Your goal
For this exercise, repeat exactly the lines below starting at the line holding "This screenshot has width=615, height=394." and ending at the line holding "Task: Click the Read more link", both included, with no extra lines and no pictures.
*** Opening Extracted entries ***
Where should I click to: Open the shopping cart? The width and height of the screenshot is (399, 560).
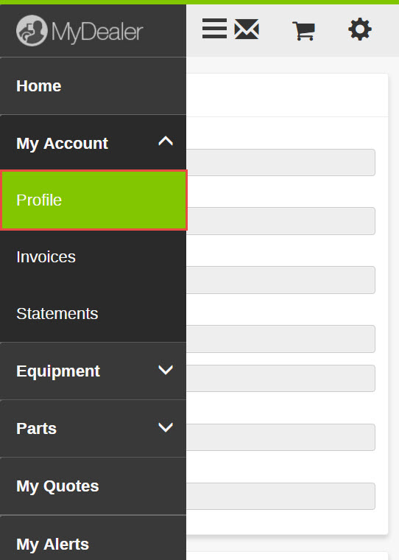tap(304, 31)
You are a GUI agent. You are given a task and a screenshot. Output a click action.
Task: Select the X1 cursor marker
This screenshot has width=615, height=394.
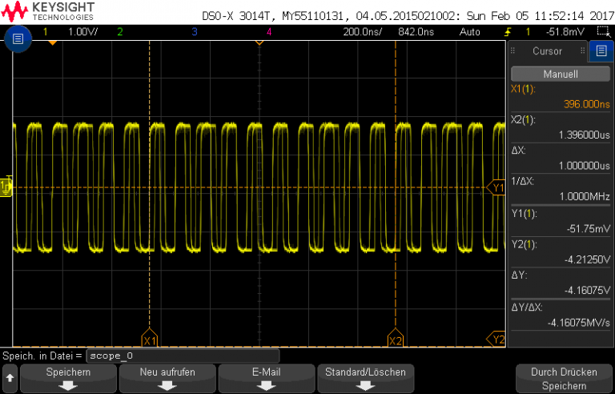pos(149,340)
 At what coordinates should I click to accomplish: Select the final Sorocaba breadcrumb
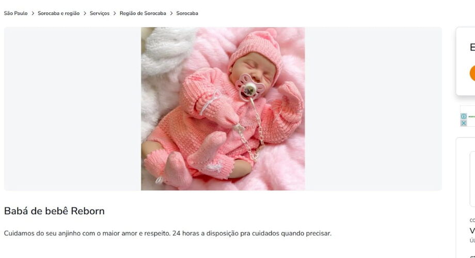tap(187, 13)
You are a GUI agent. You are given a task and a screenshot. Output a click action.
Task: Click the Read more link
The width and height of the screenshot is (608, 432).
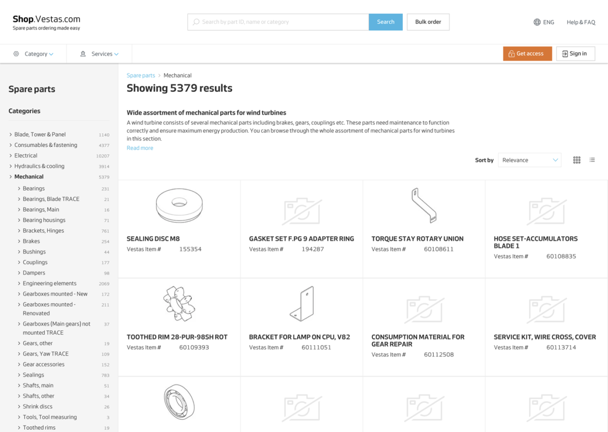pos(140,148)
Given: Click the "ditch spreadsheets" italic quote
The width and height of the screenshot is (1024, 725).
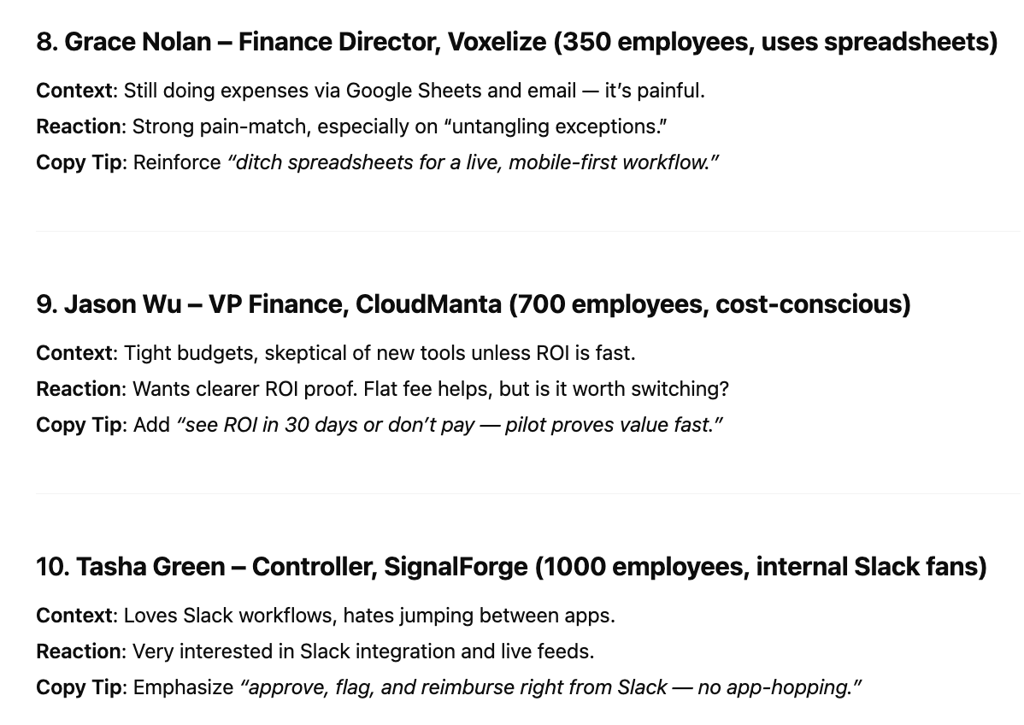Looking at the screenshot, I should pos(473,162).
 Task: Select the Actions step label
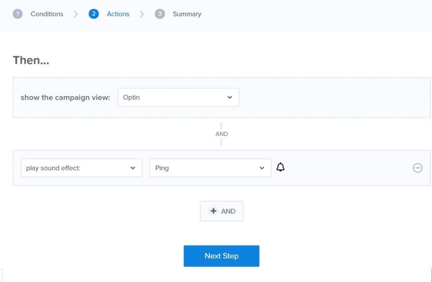tap(118, 14)
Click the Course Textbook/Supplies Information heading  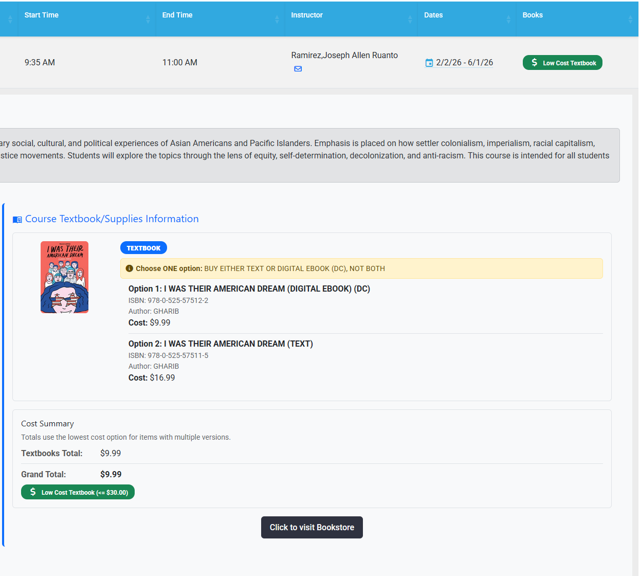pyautogui.click(x=112, y=219)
*** Closing Extracted entries ***
Your response
This screenshot has width=615, height=394.
pos(149,340)
 At what coordinates should I click to accomplish: Select the final Sorocaba breadcrumb
tap(187, 13)
You are a GUI agent. You are given a task and a screenshot. Output a click action.
Task: Click the Read more link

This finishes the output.